DimABSA: Building Multilingual and Multidomain Datasets for Dimensional Aspect-Based Sentiment Analysis

arXiv cs.CL / 4/27/2026

📰 NewsSignals & Early TrendsTools & Practical UsageModels & Research

Key Points

  • The paper proposes a dimensional approach to aspect-based sentiment analysis by using continuous valence-arousal (VA) scores instead of coarse positive/negative labels.
  • It introduces DimABSA, a multilingual and multidomain dataset annotated with standard ABSA elements (aspect terms/categories and opinion terms) plus VA scores, covering six languages, four domains, and 76,958 aspect instances.
  • The authors define three subtasks that combine VA prediction with different ABSA elements, bridging conventional categorical ABSA to dimensional ABSA.
  • To evaluate these mixed categorical/continuous tasks, they introduce a new unified metric called continuous F1 (cF1) that accounts for VA prediction error.
  • A benchmark is reported using both prompted and fine-tuned large language models, and the dataset has been publicly released and used in Track A of SemEval-2026 Task 3 with 300+ participants.

Abstract

Aspect-Based Sentiment Analysis (ABSA) focuses on extracting sentiment at a fine-grained aspect level and has been widely applied across real-world domains. However, existing ABSA research relies on coarse-grained categorical labels (e.g., positive, negative), which limits its ability to capture nuanced affective states. To address this limitation, we adopt a dimensional approach that represents sentiment with continuous valence-arousal (VA) scores, enabling fine-grained analysis at both the aspect and sentiment levels. To this end, we introduce DimABSA, the first multilingual, dimensional ABSA resource annotated with both traditional ABSA elements (aspect terms, aspect categories, and opinion terms) and newly introduced VA scores. This resource contains 76,958 aspect instances across 42,590 sentences, spanning six languages and four domains.
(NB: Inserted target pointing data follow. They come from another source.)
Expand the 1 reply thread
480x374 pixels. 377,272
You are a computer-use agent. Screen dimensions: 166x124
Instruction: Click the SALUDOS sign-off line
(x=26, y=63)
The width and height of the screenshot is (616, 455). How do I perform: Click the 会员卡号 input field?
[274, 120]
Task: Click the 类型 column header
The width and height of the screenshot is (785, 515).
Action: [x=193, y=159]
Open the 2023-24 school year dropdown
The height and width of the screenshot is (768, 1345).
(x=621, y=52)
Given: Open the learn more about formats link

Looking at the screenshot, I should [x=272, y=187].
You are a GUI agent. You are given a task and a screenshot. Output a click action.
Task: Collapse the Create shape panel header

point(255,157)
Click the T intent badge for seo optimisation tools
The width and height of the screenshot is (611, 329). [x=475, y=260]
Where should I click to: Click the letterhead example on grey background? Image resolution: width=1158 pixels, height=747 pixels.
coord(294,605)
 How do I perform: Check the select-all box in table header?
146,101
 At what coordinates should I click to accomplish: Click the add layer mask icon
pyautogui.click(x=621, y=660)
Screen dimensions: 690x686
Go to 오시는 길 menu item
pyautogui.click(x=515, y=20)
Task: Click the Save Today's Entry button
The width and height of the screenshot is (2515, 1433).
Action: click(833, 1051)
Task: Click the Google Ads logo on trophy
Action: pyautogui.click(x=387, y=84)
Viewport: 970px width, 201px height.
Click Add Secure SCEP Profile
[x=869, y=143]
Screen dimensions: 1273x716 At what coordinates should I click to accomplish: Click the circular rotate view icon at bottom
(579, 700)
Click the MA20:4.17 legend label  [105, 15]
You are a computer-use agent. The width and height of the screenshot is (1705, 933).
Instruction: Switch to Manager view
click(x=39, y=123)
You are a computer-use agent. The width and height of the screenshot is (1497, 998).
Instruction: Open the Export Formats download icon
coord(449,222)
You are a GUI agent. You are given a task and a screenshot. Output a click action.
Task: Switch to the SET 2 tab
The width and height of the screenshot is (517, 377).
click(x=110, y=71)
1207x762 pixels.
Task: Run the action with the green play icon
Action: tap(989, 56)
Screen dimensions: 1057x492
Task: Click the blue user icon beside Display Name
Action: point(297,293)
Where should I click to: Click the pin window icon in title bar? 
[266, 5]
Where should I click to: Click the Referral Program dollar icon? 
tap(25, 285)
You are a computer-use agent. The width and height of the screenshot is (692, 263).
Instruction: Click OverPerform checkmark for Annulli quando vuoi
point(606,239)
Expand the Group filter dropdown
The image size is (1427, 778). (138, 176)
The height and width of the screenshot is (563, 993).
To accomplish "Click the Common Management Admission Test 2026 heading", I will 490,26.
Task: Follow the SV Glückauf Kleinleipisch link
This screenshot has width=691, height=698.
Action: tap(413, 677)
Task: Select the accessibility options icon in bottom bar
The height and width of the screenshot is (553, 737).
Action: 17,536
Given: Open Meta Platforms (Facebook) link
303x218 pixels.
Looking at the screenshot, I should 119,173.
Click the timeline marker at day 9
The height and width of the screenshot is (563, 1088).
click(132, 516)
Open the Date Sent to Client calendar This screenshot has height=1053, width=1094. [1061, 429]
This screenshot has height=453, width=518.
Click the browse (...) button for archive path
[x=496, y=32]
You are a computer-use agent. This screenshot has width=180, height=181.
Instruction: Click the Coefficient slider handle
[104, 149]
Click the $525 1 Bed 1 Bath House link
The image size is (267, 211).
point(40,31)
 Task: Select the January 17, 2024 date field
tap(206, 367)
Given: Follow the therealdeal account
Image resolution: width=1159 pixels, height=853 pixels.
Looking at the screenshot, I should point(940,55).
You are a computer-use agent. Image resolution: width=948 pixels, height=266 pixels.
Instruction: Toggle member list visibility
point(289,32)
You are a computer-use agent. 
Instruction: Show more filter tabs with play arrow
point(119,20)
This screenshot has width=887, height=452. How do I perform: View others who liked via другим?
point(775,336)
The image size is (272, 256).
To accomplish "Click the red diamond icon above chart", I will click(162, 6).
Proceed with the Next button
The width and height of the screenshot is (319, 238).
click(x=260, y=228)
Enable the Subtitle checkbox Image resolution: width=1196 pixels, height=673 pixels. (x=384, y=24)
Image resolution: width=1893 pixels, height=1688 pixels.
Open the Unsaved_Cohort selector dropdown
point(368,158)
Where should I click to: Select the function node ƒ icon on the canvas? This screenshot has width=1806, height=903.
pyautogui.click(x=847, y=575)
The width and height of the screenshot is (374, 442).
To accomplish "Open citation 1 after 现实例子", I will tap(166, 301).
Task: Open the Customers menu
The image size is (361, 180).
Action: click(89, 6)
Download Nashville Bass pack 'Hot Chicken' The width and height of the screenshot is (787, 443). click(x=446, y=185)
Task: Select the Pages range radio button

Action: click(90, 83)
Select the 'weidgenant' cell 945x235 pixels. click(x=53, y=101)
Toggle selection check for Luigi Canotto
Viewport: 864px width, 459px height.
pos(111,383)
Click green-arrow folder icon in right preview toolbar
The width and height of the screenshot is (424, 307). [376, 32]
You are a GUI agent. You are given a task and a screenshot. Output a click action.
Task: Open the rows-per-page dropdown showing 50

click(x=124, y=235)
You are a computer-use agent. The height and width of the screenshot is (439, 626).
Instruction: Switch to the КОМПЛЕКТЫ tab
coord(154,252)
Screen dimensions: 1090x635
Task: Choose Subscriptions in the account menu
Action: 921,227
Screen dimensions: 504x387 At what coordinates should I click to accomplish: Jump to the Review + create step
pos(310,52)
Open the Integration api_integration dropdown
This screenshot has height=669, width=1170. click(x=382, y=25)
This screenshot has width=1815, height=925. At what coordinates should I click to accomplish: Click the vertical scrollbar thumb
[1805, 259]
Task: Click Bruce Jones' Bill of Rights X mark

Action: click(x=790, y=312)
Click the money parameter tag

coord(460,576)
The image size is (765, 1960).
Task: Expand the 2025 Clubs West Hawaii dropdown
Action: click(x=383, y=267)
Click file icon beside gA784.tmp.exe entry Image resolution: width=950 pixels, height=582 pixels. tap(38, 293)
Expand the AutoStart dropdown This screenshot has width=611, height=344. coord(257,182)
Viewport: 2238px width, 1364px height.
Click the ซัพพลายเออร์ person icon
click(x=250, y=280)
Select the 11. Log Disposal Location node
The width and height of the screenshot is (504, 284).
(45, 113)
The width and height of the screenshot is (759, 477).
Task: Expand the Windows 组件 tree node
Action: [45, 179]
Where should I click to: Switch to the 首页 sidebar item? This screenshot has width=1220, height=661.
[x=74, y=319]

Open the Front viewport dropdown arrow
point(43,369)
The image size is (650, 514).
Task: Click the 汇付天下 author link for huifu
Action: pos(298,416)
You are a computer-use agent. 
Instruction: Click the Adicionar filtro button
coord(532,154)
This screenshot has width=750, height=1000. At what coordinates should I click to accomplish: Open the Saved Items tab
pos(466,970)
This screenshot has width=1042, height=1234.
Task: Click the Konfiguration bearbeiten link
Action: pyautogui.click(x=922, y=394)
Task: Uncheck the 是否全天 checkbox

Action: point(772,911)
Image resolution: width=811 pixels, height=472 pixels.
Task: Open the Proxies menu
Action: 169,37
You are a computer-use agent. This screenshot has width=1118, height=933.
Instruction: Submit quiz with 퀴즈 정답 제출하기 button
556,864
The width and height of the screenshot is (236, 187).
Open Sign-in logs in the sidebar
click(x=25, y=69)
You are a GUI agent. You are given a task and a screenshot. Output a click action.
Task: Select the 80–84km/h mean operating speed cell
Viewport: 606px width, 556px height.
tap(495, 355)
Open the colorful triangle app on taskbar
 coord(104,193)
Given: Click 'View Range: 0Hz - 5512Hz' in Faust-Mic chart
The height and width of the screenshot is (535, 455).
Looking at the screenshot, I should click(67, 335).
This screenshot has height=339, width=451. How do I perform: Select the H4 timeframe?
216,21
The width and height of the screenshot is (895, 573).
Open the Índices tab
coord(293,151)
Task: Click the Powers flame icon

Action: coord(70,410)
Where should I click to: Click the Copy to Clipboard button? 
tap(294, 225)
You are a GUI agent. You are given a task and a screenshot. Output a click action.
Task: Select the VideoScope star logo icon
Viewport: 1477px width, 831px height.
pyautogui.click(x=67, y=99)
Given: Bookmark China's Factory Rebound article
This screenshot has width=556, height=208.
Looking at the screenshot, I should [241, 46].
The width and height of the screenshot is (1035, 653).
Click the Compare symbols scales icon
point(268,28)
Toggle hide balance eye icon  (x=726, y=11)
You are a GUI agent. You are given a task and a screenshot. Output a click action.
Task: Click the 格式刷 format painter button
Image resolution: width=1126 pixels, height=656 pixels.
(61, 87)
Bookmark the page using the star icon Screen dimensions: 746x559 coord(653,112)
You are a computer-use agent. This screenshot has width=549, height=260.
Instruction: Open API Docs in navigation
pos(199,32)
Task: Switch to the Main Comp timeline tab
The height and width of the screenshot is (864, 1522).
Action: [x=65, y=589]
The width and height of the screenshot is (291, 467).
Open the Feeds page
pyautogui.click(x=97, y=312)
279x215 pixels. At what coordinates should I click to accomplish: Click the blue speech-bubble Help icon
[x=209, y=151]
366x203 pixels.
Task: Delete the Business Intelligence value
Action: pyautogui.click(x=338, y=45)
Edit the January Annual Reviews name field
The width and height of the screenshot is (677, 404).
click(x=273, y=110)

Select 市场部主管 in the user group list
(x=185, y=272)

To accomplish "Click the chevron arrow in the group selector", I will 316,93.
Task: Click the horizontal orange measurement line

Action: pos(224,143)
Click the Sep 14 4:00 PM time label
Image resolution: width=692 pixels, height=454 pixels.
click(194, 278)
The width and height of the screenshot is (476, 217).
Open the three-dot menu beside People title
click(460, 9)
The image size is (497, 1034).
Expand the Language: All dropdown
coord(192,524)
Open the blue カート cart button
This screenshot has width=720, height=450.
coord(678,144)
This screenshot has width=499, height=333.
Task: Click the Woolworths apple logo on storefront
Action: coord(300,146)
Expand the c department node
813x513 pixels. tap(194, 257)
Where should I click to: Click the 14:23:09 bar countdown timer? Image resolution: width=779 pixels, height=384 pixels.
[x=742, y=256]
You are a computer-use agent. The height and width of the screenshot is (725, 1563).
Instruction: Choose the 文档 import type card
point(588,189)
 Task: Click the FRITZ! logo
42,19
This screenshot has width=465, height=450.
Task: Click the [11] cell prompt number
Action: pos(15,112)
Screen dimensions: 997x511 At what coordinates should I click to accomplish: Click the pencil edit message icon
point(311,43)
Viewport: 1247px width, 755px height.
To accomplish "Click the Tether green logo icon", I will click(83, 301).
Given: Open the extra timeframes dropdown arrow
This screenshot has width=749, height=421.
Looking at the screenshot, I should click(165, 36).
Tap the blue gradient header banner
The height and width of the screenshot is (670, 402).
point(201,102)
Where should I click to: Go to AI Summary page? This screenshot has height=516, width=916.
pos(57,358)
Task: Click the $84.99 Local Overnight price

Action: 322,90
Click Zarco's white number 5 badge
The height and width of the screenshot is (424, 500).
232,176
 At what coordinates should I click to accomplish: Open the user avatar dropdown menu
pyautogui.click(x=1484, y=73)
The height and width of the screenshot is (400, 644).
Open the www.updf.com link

We further introduce three subtasks that combine VA scores with different ABSA elements, providing a bridge from traditional ABSA to dimensional ABSA. Given that these subtasks involve both categorical and continuous outputs, we propose a new unified metric, continuous F1 (cF1), which incorporates VA prediction error into standard F1. We provide a comprehensive benchmark using both prompted and fine-tuned large language models across all subtasks. Our results show that DimABSA is a challenging benchmark and provides a foundation for advancing multilingual dimensional ABSA. We publicly released the DimABSA dataset, which was used for Track A of SemEval-2026 Task 3, attracting over 300 participants.